If it was Epic saying something like this I might agree with you.
 

twobear

sputum-flecked apoplexy
Just because they make their own technology doesn't make them a technology company.

Their whole schtick has always been LOOK AT OUR HD EXPLOSIONS though. When I say technology company I mean that they're always at the cutting edge, not necessarily that they sell it.
 

mclem

Member
DICE is not a technology company. Their engines are barely used outside DICE, and not used at all outside EA, as far as I know.

If it was Epic saying something like this I might agree with you.

I've said a few times that I wouldn't be surprised if a change to that may be on the cards.

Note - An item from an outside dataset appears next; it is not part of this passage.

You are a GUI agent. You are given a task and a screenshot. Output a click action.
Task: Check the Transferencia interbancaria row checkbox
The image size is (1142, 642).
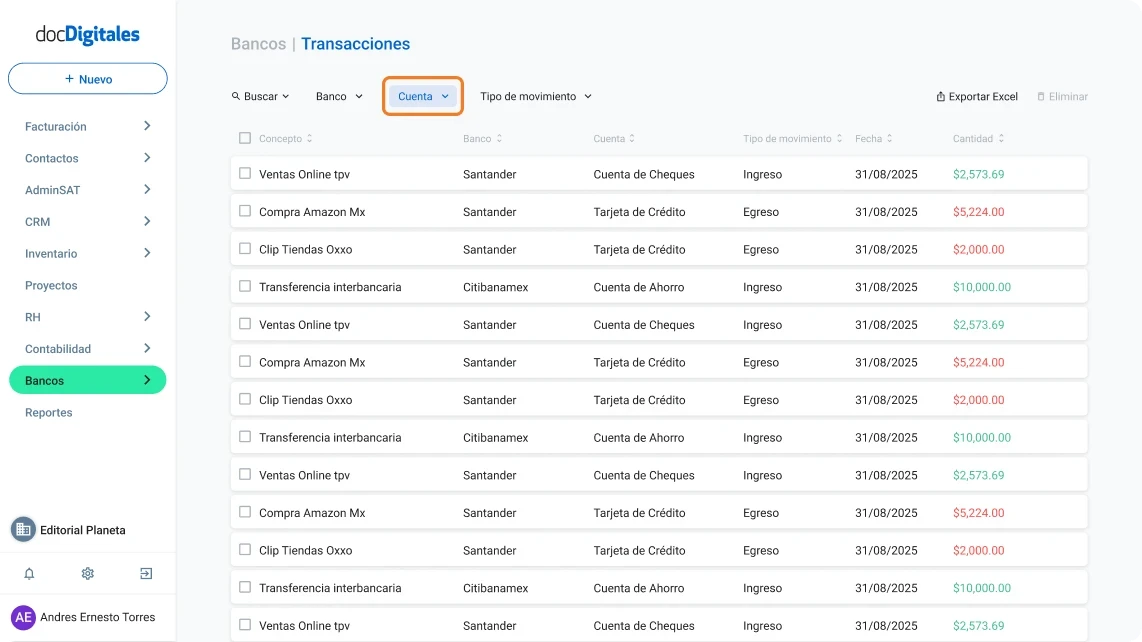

There's nothing inherently stopping them from selling Frostbite licenses, and it strikes me as the sort of pie EA might like a piece of.
 
[...]That propensity toward trends at the mainstream end of the market, rather than a greater diversity of themes, is, of course, what many critics of the genre would point to as its major problem. But it's hard to begrudge big-budget teams' need to minimise risk in the face of a cripplingly conservative buying public. And while Troedsson acknowledges that more needs to be done, spectacle remains high on his list of priorites.[...]"I think it's our responsibility as game developers to always push ourselves when it comes to the experience of games," [...]

Correct observation. The problem is big budget and the accompanying risks instead of the conservative buying public. The majority of the public will probably be willing to buy something else if along the line budgets decrease. I doubt if they'll stop gaming altogether if budgets decrease.
 

Stallion Free

Cock Encumbered
I've said a few times that I wouldn't be surprised if a change to that may be on the cards. There's nothing inherently stopping them from selling Frostbite licenses, and it strikes me as the sort of pie EA might like a piece of.

EA actually made it quite clear that they were using Frostbite solely for their franchises. The engine still sounds like a complete clusterfuck for development based off what Dice has said, so I don't see why any dev would want to use it over CE3/4/UE4 since those are all about smoothing out the dev process.